3. Print off the value circle activity under June health tips. Complete the diagram and answer and submit the accompanying questions.

Assignment #2

For the month of May you need to follow along with the May calendar found at the top of the web site. 

1-Out of the 14 fitness days, how many did you complete? 

2-List two of the rest day activities that you completed and write your answers.

3-Which of the three Saturday challenges was most challenging? Which did you enjoy?

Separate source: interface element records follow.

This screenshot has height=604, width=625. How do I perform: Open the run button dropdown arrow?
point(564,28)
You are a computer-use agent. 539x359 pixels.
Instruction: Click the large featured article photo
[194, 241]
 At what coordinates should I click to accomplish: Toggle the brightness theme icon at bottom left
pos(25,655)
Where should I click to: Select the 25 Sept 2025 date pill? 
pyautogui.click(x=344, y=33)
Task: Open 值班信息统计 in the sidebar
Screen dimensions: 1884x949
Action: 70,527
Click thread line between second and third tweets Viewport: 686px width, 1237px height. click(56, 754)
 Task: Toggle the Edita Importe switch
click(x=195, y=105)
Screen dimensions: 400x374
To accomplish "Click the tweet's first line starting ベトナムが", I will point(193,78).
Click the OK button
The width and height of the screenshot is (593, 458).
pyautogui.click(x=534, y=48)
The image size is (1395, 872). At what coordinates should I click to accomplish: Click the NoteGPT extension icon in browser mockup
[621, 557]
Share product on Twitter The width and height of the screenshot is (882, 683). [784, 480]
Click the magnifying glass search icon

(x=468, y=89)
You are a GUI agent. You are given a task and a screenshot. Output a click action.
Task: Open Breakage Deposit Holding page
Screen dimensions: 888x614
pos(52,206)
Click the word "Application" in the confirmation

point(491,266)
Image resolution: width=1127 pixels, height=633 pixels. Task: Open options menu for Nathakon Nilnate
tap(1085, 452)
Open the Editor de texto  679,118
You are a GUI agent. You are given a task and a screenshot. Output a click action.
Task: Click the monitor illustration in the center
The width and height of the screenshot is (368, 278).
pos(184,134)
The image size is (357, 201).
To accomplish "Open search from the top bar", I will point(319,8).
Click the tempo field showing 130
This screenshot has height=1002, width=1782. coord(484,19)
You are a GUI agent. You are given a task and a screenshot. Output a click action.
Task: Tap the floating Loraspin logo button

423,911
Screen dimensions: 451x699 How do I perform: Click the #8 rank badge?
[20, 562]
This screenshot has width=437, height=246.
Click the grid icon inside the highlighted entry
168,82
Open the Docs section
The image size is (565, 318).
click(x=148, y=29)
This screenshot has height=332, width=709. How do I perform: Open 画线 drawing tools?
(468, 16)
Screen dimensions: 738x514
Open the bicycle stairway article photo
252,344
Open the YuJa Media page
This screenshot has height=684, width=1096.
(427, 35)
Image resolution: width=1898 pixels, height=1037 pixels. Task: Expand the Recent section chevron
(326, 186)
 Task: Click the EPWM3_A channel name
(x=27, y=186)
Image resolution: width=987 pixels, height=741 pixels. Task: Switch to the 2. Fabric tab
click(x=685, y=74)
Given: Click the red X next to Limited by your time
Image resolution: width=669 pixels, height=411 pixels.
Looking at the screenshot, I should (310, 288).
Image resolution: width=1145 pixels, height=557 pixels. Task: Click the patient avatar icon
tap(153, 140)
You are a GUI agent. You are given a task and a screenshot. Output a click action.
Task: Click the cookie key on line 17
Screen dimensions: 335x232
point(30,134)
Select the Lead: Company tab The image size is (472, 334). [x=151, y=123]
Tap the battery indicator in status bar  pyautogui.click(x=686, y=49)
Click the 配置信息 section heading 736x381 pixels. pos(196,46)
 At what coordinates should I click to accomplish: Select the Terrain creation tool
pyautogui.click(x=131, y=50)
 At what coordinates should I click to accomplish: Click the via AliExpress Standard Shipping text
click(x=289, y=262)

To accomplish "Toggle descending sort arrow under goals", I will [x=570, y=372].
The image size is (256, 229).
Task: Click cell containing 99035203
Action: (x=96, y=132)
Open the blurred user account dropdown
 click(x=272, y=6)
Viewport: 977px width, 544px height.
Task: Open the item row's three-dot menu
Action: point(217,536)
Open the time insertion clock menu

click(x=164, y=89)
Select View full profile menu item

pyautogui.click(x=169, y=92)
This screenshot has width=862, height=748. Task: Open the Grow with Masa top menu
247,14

4-Complete at least one of the minute to win it challenges and explain which one you were successful at. 

Assignment #1

This April there is a heavy focus on mental and physical well being. Please write a brief reflection based on the following points bellow and send it to me after you complete: (April calendar, weekly workouts and weekly health tips).

1-How many days did you complete the challenges for April? Which did you prefer and why?

2-Which weekly workout did you prefer? Which did you find the most challenging?

3-Did you notice an improvement in how you felt after you worked out?

5-What was your score for the minute basketball challenge? 

6-What would you rank your mental and physical health on a scale of 1 to 10 this month?Explain.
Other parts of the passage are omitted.